WHAT IS BEING ASKED
Duplicate the rows below without any changes, everything from the very first row down to the line containing "The image size is (642, 546).", with both ends included.

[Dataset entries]
=====
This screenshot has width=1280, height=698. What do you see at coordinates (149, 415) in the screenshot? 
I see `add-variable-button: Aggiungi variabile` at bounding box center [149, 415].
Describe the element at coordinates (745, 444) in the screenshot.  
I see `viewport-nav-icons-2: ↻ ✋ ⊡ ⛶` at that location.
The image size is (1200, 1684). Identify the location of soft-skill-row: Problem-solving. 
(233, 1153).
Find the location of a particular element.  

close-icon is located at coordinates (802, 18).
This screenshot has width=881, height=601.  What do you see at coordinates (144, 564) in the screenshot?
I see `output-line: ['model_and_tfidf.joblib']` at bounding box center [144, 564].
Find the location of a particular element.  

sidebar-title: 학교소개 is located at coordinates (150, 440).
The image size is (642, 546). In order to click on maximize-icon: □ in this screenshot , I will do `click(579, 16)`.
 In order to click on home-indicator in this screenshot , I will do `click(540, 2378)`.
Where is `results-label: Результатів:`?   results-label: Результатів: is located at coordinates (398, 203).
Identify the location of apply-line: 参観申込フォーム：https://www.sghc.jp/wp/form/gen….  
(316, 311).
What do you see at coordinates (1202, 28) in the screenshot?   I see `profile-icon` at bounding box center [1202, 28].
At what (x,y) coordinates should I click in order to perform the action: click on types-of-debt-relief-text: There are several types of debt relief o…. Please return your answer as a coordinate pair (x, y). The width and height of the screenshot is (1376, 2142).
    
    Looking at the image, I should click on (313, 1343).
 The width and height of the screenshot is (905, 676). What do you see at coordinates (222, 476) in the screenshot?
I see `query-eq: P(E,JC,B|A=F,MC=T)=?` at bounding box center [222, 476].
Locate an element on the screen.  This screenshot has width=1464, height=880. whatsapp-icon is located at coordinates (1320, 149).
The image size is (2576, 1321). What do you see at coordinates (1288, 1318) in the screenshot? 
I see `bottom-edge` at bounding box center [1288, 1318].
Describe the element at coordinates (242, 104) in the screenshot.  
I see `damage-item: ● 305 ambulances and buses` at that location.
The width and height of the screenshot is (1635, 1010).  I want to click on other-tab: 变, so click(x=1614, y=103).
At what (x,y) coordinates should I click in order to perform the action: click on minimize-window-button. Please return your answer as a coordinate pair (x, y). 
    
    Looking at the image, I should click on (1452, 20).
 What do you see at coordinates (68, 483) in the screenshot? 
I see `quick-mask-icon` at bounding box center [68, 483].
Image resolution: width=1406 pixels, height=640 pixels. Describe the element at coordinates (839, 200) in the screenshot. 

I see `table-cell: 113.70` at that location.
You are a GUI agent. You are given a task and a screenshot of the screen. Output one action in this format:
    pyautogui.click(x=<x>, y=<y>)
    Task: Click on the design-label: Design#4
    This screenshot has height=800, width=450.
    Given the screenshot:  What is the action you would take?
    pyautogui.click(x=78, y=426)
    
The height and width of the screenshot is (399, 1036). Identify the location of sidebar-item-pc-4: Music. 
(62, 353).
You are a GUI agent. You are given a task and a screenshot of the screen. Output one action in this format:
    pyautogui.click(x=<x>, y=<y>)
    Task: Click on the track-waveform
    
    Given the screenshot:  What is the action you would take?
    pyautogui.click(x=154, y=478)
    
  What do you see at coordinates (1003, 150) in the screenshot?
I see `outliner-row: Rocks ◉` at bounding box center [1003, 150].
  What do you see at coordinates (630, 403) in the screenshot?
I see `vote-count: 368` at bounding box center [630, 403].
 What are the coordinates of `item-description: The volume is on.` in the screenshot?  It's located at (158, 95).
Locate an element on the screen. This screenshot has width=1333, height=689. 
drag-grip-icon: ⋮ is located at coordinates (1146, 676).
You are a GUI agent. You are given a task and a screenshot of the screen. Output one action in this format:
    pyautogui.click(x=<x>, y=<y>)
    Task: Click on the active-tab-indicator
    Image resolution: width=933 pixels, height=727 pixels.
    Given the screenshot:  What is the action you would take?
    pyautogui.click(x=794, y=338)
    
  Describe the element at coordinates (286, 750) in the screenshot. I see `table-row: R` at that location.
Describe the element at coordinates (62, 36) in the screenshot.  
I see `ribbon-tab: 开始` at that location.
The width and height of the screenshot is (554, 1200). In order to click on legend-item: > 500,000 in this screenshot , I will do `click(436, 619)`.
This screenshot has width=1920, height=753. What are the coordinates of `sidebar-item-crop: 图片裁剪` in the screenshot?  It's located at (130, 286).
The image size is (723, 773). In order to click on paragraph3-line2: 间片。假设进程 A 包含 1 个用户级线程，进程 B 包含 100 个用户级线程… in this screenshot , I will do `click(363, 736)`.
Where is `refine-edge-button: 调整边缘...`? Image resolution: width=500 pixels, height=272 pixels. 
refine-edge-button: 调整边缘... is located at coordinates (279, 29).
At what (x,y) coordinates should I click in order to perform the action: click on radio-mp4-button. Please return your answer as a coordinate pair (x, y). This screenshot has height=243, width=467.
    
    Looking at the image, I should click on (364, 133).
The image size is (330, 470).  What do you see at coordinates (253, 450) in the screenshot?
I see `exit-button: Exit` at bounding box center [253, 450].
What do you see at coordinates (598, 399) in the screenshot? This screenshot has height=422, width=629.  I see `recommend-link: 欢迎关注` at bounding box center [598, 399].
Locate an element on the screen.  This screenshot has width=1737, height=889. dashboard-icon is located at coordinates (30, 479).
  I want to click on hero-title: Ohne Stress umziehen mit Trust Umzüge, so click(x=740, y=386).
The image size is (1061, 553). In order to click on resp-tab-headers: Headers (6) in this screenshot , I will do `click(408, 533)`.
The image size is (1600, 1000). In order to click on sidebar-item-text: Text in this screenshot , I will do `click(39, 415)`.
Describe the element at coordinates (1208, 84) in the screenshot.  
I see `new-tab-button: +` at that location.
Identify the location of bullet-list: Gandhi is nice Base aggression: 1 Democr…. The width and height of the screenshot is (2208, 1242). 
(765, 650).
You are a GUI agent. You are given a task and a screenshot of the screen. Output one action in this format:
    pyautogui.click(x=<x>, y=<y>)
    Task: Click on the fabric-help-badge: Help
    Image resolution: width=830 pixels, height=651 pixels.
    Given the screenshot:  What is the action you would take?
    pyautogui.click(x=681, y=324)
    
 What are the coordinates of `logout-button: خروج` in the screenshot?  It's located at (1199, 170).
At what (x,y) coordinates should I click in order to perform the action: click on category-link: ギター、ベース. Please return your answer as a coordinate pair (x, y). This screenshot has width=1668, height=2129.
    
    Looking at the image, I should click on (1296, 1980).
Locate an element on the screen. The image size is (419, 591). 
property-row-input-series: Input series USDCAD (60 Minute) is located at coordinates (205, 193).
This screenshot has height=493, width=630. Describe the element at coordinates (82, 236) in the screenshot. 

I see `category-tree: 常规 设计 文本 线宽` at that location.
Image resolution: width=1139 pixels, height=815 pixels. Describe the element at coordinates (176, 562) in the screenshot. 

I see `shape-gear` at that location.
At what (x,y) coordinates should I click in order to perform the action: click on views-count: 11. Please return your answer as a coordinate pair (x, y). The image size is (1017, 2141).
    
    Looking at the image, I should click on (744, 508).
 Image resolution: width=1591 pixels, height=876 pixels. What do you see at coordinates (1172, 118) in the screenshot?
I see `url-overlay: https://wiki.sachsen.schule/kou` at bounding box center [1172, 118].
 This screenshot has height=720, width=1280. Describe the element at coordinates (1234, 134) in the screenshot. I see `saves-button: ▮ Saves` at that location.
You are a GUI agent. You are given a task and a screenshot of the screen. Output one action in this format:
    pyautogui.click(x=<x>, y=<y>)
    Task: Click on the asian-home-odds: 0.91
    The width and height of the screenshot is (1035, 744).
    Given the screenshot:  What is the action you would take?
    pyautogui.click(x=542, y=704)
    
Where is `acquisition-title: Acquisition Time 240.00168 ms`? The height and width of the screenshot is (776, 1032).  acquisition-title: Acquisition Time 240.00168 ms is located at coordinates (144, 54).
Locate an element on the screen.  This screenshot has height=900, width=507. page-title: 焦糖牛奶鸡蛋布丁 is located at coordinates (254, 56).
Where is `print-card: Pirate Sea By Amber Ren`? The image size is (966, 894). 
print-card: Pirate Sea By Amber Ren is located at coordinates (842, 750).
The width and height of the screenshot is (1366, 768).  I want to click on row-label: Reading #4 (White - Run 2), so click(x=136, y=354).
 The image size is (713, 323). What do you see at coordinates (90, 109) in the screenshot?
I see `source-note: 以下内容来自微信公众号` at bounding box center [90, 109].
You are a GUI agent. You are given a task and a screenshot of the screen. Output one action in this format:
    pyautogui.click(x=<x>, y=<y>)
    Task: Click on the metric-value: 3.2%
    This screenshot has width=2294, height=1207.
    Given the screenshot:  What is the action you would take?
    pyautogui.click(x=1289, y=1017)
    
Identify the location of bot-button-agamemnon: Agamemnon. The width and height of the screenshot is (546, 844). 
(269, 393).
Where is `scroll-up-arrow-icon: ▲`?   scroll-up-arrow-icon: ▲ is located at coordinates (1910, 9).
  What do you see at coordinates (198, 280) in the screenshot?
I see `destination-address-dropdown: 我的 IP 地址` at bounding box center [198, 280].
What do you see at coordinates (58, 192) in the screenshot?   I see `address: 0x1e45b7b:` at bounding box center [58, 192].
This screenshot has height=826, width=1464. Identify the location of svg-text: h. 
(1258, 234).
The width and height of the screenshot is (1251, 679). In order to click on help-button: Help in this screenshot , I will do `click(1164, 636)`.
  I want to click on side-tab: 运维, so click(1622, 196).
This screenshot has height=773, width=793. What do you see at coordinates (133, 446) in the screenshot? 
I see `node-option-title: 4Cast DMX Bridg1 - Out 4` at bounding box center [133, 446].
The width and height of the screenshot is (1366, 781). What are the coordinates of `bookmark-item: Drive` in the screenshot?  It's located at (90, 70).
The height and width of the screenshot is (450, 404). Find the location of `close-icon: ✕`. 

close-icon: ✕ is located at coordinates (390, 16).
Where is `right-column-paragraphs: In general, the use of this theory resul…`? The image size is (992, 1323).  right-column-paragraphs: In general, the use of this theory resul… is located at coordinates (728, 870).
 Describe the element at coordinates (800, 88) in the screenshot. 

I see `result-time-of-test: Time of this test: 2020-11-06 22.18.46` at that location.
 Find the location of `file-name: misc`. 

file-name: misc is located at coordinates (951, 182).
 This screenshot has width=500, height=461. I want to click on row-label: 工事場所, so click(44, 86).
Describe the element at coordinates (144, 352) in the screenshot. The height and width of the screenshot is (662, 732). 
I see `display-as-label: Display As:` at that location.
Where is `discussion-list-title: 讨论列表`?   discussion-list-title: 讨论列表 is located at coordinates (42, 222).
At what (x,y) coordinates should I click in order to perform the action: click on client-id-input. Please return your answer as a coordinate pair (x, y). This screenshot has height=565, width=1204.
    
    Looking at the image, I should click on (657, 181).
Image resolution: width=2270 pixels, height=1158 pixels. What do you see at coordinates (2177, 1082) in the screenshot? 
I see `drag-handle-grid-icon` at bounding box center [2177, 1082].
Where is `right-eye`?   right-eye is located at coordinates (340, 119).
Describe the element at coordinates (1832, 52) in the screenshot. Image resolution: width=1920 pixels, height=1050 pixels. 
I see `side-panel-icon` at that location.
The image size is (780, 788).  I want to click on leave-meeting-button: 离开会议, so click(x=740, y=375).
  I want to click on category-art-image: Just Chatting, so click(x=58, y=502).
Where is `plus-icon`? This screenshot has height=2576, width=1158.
=====
SOLUTION FOR THIS EXERCISE
This screenshot has width=1280, height=698. What do you see at coordinates (149, 415) in the screenshot? 
I see `add-variable-button: Aggiungi variabile` at bounding box center [149, 415].
Describe the element at coordinates (745, 444) in the screenshot.  
I see `viewport-nav-icons-2: ↻ ✋ ⊡ ⛶` at that location.
The image size is (1200, 1684). Identify the location of soft-skill-row: Problem-solving. 
(233, 1153).
Find the location of a particular element.  

close-icon is located at coordinates (802, 18).
This screenshot has width=881, height=601.  What do you see at coordinates (144, 564) in the screenshot?
I see `output-line: ['model_and_tfidf.joblib']` at bounding box center [144, 564].
Find the location of a particular element.  

sidebar-title: 학교소개 is located at coordinates (150, 440).
The image size is (642, 546). In order to click on maximize-icon: □ in this screenshot , I will do `click(579, 16)`.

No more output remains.